Arrivavano da tutta la provincia di Roma, ma anche da Latina e Frosinone. Tutti allettati dalla possibilità di arrotondare lo stipendio mensile o di avere un benefit inaspettato ma illegale. Quel traffico eccessivo di domande di disoccupazione dal litorale romano, però, ha insospettito la Guardia di Finanza. Che ha cominciato a indagare. E ha scoperto una truffa così sicura e collaudata che durava da anni. Il sistema era stato escogitato da due dipendenti infedeli della sede Inps di Ostia, a cui i finanzieri del comando provinciale di Roma sono arrivati dopo indagini durate diversi mesi, coordinate dal sostituto procuratore di Roma Giuseppe Deodato.

Potendo accedere al sistema informativo dell’ente, i due impiegati inserivano i dati di ignari datori di lavoro, al fine di produrre modelli Ds che attestavano rapporti di lavoro. In questo modo, veniva precostituito il diritto per l’accesso all’indennità di disoccupazione con requisiti ridotti, per legge destinata a coloro che hanno perso il lavoro a seguito di licenziamento, inducendo in errore i livelli competenti all’emissione dei mandati di pagamento. Gli accertamenti delle fiamme gialle del II Gruppo Roma sono partiti dopo che i residenti in altre zone della provincia e, addirittura, a Latina e Frosinone, si erano spinti fino a Ostia per presentare la domanda di accesso al sussidio. L’Inps, che ha fornito la massima collaborazione per le indagini, ha subito sospeso l’erogazione dei trattamenti. Le 123 persone scoperte sono state denunciate all’autorità giudiziaria per truffa aggravata ai danni dello Stato; alcuni di essi hanno restituito le somme indebitamente percepite accordandosi con l’ente previdenziale. I due dipendenti Inps non erano più in servizio. 

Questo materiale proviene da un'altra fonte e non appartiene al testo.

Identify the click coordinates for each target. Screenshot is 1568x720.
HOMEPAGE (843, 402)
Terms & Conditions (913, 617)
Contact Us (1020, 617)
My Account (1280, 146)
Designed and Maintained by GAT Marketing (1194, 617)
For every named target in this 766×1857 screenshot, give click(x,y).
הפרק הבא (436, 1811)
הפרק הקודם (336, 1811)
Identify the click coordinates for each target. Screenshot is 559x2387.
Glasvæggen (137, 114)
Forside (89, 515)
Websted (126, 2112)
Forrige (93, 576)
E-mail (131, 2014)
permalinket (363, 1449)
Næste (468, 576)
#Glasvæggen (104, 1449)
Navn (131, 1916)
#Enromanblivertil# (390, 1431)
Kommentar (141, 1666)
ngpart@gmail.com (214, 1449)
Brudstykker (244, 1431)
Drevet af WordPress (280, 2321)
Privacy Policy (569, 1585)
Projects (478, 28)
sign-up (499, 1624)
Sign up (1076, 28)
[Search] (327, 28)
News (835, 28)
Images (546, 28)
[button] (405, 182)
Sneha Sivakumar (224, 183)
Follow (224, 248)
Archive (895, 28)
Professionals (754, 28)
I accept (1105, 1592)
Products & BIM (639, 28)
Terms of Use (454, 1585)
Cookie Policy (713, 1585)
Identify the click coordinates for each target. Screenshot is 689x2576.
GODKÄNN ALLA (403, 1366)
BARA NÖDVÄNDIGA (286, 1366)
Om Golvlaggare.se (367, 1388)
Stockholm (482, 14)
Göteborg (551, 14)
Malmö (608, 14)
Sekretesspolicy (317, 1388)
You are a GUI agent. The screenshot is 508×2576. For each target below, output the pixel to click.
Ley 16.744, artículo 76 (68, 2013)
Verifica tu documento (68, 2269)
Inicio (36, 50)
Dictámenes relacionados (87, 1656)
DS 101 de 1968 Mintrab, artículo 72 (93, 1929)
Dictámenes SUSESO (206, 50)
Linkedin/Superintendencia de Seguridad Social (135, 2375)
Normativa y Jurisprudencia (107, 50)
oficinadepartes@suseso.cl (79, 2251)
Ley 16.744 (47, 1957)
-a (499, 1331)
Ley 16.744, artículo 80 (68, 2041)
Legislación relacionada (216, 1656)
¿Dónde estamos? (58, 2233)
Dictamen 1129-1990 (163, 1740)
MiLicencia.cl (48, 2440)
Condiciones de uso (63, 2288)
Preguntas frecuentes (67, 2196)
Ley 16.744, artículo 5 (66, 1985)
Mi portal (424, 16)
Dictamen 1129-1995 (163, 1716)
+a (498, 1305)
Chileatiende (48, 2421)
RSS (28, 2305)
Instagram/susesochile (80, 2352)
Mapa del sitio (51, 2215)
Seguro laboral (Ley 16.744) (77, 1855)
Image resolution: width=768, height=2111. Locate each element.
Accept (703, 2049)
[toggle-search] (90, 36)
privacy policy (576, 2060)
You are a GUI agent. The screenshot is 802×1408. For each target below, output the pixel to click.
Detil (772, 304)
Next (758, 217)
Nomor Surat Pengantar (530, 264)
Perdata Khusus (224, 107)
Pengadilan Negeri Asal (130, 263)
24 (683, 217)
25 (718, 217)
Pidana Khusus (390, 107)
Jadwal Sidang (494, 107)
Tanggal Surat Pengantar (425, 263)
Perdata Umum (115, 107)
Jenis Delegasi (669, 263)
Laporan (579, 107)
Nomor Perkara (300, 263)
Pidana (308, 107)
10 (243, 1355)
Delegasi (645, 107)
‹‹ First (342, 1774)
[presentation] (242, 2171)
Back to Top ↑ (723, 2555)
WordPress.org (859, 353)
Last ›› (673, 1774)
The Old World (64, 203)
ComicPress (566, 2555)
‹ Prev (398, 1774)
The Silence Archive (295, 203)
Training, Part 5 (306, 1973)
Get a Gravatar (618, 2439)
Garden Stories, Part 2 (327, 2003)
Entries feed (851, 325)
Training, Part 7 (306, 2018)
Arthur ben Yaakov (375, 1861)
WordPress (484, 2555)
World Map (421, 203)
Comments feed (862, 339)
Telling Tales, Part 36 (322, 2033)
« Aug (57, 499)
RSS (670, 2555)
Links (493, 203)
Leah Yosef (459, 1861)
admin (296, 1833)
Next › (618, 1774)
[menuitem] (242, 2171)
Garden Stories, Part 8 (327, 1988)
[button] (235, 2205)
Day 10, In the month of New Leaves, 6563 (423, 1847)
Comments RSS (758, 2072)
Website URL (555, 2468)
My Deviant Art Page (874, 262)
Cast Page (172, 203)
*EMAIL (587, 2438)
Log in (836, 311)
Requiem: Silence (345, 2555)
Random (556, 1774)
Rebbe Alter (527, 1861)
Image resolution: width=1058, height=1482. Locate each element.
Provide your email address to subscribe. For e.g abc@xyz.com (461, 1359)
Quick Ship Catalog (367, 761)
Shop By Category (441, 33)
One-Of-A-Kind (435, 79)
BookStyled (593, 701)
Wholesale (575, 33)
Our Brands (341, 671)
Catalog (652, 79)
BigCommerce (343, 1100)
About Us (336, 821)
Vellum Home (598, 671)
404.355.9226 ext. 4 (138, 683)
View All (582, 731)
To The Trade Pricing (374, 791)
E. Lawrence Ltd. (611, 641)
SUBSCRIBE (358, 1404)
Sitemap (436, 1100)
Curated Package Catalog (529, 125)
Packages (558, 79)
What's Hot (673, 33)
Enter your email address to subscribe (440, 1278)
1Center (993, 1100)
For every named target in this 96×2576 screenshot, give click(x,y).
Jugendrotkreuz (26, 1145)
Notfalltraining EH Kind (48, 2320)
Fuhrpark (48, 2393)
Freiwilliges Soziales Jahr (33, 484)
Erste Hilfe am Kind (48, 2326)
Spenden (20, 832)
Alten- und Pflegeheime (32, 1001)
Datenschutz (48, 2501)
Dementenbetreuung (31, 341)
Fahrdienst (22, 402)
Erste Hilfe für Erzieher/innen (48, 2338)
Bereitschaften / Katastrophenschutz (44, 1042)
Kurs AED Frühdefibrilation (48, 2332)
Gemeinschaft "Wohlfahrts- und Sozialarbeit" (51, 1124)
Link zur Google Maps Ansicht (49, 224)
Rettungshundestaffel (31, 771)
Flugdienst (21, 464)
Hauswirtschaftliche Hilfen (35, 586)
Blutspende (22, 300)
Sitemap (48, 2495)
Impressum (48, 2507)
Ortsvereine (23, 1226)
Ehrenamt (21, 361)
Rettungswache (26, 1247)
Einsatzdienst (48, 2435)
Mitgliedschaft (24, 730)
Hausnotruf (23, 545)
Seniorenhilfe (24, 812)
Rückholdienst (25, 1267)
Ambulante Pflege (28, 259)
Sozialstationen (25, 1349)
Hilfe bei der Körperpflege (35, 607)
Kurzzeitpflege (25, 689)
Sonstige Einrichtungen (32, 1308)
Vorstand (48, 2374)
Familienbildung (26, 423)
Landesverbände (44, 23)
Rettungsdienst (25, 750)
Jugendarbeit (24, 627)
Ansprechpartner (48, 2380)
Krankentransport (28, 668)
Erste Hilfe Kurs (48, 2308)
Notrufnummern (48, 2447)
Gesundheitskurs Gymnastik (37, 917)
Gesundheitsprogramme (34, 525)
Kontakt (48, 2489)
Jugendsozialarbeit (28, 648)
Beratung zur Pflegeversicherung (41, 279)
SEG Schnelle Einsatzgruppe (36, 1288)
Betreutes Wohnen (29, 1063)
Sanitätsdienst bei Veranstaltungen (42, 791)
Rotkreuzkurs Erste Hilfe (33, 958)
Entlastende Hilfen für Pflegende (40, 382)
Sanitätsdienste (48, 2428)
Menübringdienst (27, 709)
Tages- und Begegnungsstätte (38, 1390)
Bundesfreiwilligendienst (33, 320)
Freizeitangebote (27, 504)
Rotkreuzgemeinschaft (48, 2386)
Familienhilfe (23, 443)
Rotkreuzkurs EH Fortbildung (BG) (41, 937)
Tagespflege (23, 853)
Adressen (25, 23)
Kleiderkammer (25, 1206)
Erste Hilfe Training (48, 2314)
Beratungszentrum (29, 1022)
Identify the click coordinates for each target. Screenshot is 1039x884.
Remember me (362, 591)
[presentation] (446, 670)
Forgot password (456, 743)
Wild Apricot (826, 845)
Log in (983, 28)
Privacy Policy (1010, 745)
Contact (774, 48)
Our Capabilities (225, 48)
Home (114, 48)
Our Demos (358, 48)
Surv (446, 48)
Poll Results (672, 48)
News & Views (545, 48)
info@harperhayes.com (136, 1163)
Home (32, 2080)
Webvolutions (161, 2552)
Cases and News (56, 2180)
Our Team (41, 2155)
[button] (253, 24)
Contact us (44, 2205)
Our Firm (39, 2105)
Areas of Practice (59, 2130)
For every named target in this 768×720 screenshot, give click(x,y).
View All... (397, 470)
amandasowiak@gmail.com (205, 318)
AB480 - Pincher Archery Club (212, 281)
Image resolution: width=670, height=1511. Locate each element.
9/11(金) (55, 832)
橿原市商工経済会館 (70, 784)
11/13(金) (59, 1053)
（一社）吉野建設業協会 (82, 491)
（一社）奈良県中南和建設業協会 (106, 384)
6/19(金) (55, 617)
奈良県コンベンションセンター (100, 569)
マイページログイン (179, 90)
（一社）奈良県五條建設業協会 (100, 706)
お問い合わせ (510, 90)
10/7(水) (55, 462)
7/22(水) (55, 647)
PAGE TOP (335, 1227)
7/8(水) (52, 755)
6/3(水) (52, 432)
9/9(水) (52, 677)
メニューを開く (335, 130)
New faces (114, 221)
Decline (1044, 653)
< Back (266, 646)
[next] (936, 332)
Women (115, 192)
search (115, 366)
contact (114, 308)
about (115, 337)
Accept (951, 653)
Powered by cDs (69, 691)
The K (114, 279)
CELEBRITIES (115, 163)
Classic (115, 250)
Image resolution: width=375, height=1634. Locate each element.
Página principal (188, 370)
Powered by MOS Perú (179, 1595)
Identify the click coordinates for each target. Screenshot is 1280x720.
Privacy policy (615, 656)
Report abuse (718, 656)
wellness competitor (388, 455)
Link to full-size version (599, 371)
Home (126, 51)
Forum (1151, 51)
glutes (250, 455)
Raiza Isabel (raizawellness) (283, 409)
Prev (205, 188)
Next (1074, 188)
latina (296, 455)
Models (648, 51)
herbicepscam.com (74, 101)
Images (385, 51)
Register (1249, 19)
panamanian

Gran parte dei modelli attestanti i falsi rapporti di lavoro riportavano come datori di lavoro note case cinematografiche, che si sono poi rivelate del tutto estranee alla vicenda e, in diversi casi, è risultato che i componenti di intere famiglie (mariti, mogli, figli, generi e cugini) erano beneficiari delle prestazioni. Molti, inoltre, coloro che, già impiegati con regolare contratto di lavoro, avevano deciso di arrotondare le loro entrate mensili con il sussidio erogato dall’Inps. Il meccanismo era così collaudato e sicuro che alcuni dei titolari dell’indennizzo, su incarico degli stessi organizzatori, andavano alla ricerca di persone disposte a ‘steccare’ parte dell’indennità e degli arretrati percepiti con gli artefici del piano. Gli elementi raccolti dai militari hanno consentito al pubblico ministero inquirente di richiedere al Giudice delle Indagini Preliminari del Tribunale di Roma di emettere il sequestro preventivo, ai fini della confisca per equivalente, dei rapporti finanziari (conti correnti e deposito titoli) nella disponibilità di alcuni indagati, fino alla concorrenza di oltre mezzo milione di euro.